Photo was circa 1914, based on the ages of my aunt and uncles in the photo. Wesley is standing in the back.

I know he existed. But where did he go?

One of our family mysteries is Wesley, an orphan boy that lived with my Schott grandparents sometime in the early 1900s. The family lore is that my Grandpa Peter “went to the train station” to pick him up, that he was a bit wild, and that he died when he fell off a horse, hitting his head on a rock because his feet were stuck in the stirrups. The story about him being “wild” is either connected to the fall, or the story that he used to load my young aunt and uncles into a wagon and then have a horse pull them around the farmyard.

What I find so mysterious is that Wesley is not listed in the North Dakota state death index nor in the records of the Kulm Congregational Church, the Schott family’s church. Why wouldn’t his death be recorded in one of these places?

What I know

I have a photo, so I know he lived with my grandparents’ family in 1914.  In that photo, I’m guessing he’s between 10 and 13 years old (maybe a bit older if he’s not standing on something to make him taller).

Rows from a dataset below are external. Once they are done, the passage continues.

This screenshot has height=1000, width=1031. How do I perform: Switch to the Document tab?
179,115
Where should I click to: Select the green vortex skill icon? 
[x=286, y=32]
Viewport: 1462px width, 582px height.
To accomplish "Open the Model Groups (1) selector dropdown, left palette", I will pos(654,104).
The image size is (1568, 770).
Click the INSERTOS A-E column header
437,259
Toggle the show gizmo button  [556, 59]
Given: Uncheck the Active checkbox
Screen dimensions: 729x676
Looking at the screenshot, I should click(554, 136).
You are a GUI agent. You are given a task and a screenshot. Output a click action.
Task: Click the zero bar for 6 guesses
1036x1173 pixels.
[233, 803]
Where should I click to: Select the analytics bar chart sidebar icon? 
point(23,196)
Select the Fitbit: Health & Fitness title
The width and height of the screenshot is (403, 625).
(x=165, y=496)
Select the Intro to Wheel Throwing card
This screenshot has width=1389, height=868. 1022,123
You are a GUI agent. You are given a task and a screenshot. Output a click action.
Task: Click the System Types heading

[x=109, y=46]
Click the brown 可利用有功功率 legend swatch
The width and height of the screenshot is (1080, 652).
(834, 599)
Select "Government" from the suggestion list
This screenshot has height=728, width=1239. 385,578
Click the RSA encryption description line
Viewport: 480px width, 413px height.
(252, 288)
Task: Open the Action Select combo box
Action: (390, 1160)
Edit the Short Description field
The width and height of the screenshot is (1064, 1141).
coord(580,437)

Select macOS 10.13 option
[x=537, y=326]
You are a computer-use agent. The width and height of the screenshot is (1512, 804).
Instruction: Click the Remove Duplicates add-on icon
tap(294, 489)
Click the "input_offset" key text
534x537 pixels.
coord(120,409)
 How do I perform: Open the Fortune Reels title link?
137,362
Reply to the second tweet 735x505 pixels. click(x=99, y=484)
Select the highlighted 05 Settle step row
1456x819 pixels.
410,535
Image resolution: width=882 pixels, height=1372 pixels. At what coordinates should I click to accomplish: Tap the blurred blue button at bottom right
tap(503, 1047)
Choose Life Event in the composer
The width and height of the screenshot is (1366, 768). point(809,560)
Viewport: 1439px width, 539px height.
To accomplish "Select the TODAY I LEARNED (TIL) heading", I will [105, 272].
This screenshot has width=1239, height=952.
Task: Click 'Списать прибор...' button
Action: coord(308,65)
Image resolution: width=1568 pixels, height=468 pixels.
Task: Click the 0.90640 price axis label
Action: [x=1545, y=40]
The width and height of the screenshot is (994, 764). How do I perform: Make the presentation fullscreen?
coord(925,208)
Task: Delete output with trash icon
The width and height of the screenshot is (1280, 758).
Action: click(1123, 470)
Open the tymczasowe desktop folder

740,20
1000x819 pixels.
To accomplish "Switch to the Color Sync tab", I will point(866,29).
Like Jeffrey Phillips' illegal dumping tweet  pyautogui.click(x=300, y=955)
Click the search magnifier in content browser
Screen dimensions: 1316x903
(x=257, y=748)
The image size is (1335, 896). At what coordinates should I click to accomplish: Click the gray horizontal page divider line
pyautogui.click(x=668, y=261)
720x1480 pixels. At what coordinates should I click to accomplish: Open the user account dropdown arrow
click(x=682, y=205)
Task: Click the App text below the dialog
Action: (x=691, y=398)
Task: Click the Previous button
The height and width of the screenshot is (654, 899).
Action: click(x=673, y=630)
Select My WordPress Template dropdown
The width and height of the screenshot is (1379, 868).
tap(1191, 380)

He shows up on the 1915 North Dakota state census as “Wesle Schott.” That indicates to me that, whether they adopted him officially or not, they considered him a member of the family. But he’s gone by the next U.S. census, recorded in January 1920.

1915 North Dakota census

My wild speculations

I know that I need to focus my search based on what I know, at least until I prove that it’s wrong. But I can’t help speculate.

What if he didn’t really die (since I can’t find his death record), but instead ran off and became a WWI doughboy?

Could he have come from the Orphan Train (based on the reference to my grandfather picking him up at the train station)? But when I contacted the Orphan Train Society, they could find nothing on him. Of course, I didn’t have much information to work with, not even his real last name.

Could he have been Catholic? Many of the Orphan Train riders were Irish Catholics from New York. And in the early 20th century, it might not have been considered proper to record the death of a Catholic boy in the records of a Protestant church.

1920 U.S. census

Where I’m looking

But, going back to what I’ve been told—that he died while living with my grandparents—I devised a plan to search the 1915 through 1920 issues of the local paper, the Kulm Messenger, while I was in Kulm for Easter this year. Even if his death didn’t get recorded officially, I’m sure such a tragic accident would make it into the paper.

Unfortunately, timing issues and snowy roads cut into my research time and I was only able to search one out of the five years I needed to look at. (Bad microfilm didn’t help my cause … being hard to read made it difficult to scan quickly and slowed me down.)

No luck so far, and the mystery continues to be unsolved. I self-medicated my disappointment with a Caribou dark chocolate mocha … and started making plans for getting myself back to North Dakota to keep searching.